▸ **EXERCISE INSTRUCTIONS**:
[1] Answer these questions about the recipe generator notebook:
(a) Which library extracts the nouns, verbs, and sentences?
(b) Which book, and which year, inspired the project?
(c) What name does the variable holding the Cloudstor URL have?
[2] Print the part of the recipe generator notebook between "# Download the" and "blob = TextBlob(response.text)", inclusive.
[3] Write the next part of the recipe generator notebook, picking up after its final line.

Recipe generator¶

In this notebook we use TextBlob to extract nouns, verbs, and sentences from the OCRd text of a 19th century cookery book. We try to clean things up a bit, using regular expressions to discard likely OCR errors. Then we recombine the various parts in random combinations to create delicious recipes for all occasions. Enjoy!

Inspired by Australian Plain Cookery by a Practical Cook, 1882.

In [ ]:

import requests
from textblob import TextBlob
import re
import random
import pandas as pd
from IPython.display import display, HTML
import nltk
nltk.download('stopwords')
nltk.download('punkt')
nltk.download('averaged_perceptron_tagger')

In [2]:

# The Cloudstor URL links to the repository of OCRd text from Trove digitised books
CLOUDSTOR_URL = 'https://cloudstor.aarnet.edu.au/plus/s/ugiw3gdijSKaoTL'
# File name of the cookery book
text_file = 'australian-plain-cookery-by-a-practical-cook-nla.obj-579917051.txt'

First we procure a recipe book.

In [3]:

# Download the text of the book
response = requests.get(f'{CLOUDSTOR_URL}/download?files={text_file}')

Then we slice and dice the words to create a new TextBlob.

In [4]:

# Create a TextBlob using the text
blob = TextBlob(response.text)

▸ **INFORMATION PROVIDED**:
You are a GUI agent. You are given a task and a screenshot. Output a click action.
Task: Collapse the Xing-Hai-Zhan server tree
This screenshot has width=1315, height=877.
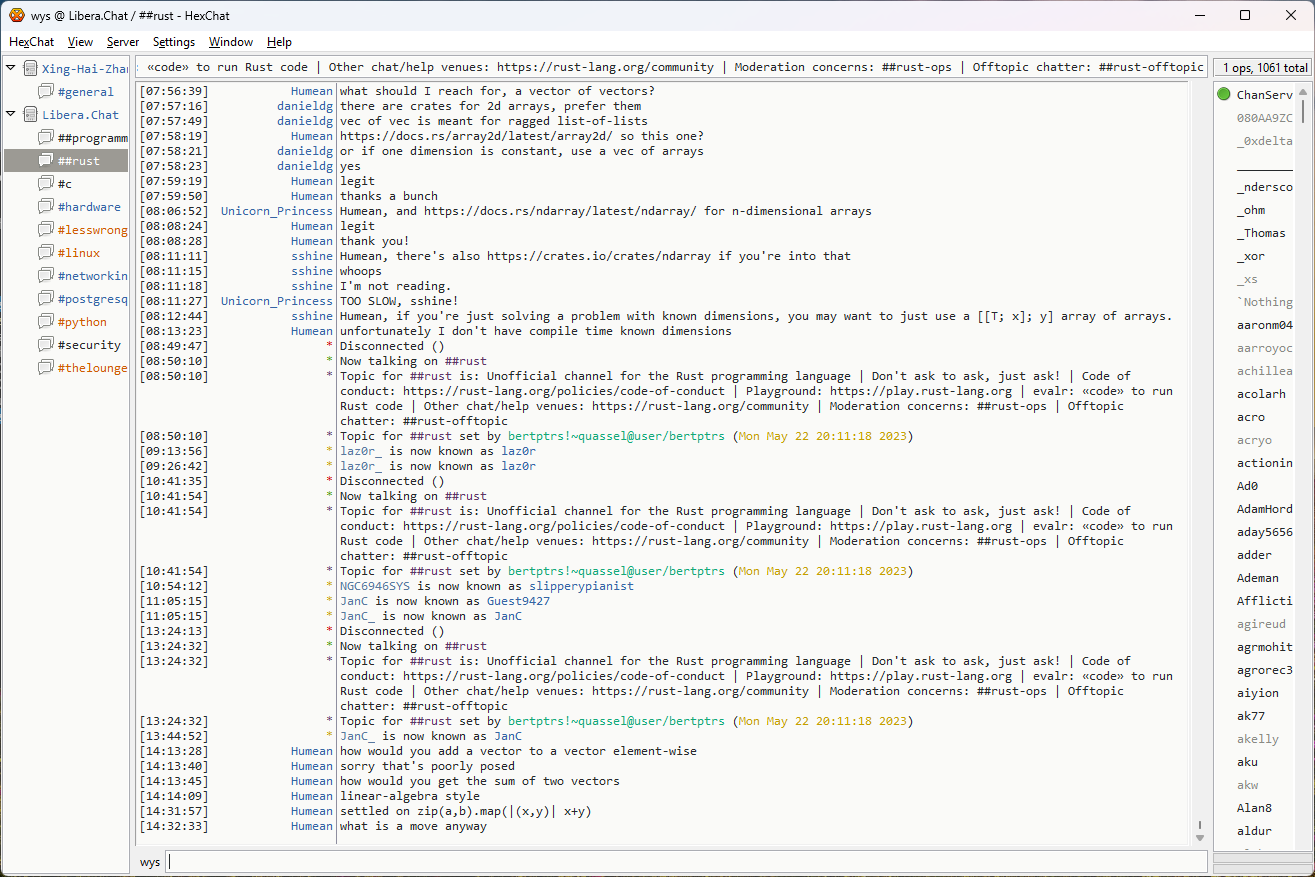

▸ **WRITTEN RESPONSES**:
[1]
(a) TextBlob
(b) Australian Plain Cookery by a Practical Cook, 1882
(c) CLOUDSTOR_URL

[2]
# Download the text of the book
response = requests.get(f'{CLOUDSTOR_URL}/download?files={text_file}')

Then we slice and dice the words to create a new TextBlob.

In [4]:

# Create a TextBlob using the text
blob = TextBlob(response.text)

[3]
Carefully we remove the nouns and the verbs, discarding any that are spoiled.

In [5]:

# Get the verbs filtering out short words and those including non-alpha characters.
# 'VBD' is the part of speech tag for a past tense verb
verbs = [w.title() for w, t in blob.tags if t == 'VBD' and len(w) > 3 and w.isalpha()]

In [6]:

# Get the nouns filtering out short words and those including non-alpha characters.
# NNP is the POS tag for proper nouns
nouns = [w.title() for w, t in blob.tags if t.startswith('NNP') and len(w) > 3 and w.isalpha()]

Now it is necessary to prepare the sentences. First extract them from the blob. Discard any that seem ill-formed.

In [7]:

# Get the sentences from the blob
# Uses a regexp to exclude those that include anything other than standard letters, numbers, and punctuation.
sentences = [str(s).replace('\n', ' ') for s in blob.sentences if re.match(r'^[a-zA-Z\s\-,\.;0-9\'&\(\):]*$', str(s))]

The sentences now need to be divided, to separate out the titles, which are recognised by their case.

In [8]:

# Titles in this cookbook are in uppercase, so we can separate them out from the rest of the sentences.
titles = [s for s in sentences if s.strip('.').isupper()]
sentences = [s for s in sentences if not s.strip('.').isupper()]

Now we are ready to start cooking!

In [9]:

def recipe_maker(num=5):
    html = ''
    # Get a random title
    title = random.choice(titles)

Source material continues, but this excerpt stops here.